Supplied records below:
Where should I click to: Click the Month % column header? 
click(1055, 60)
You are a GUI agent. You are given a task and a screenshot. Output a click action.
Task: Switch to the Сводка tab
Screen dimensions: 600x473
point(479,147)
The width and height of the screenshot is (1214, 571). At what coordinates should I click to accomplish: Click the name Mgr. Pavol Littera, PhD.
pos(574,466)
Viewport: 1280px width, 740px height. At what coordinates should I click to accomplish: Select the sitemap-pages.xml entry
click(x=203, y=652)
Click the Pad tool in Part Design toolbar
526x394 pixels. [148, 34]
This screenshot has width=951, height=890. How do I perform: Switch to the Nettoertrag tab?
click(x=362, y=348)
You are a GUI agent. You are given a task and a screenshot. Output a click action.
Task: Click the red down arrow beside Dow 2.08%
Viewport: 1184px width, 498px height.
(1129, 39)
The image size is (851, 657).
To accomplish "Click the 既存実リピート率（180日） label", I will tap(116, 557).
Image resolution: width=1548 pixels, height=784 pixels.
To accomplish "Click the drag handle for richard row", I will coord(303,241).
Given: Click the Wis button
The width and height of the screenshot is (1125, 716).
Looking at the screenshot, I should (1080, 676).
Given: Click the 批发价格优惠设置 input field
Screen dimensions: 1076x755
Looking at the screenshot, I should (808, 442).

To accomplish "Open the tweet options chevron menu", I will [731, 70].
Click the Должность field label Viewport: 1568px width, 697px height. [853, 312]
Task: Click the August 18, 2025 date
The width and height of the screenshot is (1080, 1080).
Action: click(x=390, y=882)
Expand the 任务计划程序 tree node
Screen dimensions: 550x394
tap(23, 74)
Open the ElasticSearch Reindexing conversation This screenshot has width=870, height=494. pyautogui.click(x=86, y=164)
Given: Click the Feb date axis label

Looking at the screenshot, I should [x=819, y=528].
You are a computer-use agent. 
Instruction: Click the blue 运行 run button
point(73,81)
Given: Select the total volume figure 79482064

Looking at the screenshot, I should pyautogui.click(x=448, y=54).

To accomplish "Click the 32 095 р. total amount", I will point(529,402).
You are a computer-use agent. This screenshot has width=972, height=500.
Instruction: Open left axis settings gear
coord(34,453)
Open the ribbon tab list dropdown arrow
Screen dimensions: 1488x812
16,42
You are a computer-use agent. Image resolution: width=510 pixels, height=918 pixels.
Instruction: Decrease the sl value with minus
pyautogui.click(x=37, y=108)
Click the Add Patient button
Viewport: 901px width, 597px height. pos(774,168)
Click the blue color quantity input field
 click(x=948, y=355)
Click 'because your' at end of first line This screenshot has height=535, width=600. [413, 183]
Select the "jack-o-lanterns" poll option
End of Supplied records.
_Problem statement_. An exact copy of the data is needed, running from its first line through the line that holds "The image size is (851, 657).", and nothing beyond that.

_Written reply_.
Where should I click to: Click the Month % column header? 
click(1055, 60)
You are a GUI agent. You are given a task and a screenshot. Output a click action.
Task: Switch to the Сводка tab
Screen dimensions: 600x473
point(479,147)
The width and height of the screenshot is (1214, 571). At what coordinates should I click to accomplish: Click the name Mgr. Pavol Littera, PhD.
pos(574,466)
Viewport: 1280px width, 740px height. At what coordinates should I click to accomplish: Select the sitemap-pages.xml entry
click(x=203, y=652)
Click the Pad tool in Part Design toolbar
526x394 pixels. [148, 34]
This screenshot has width=951, height=890. How do I perform: Switch to the Nettoertrag tab?
click(x=362, y=348)
You are a GUI agent. You are given a task and a screenshot. Output a click action.
Task: Click the red down arrow beside Dow 2.08%
Viewport: 1184px width, 498px height.
(1129, 39)
The image size is (851, 657).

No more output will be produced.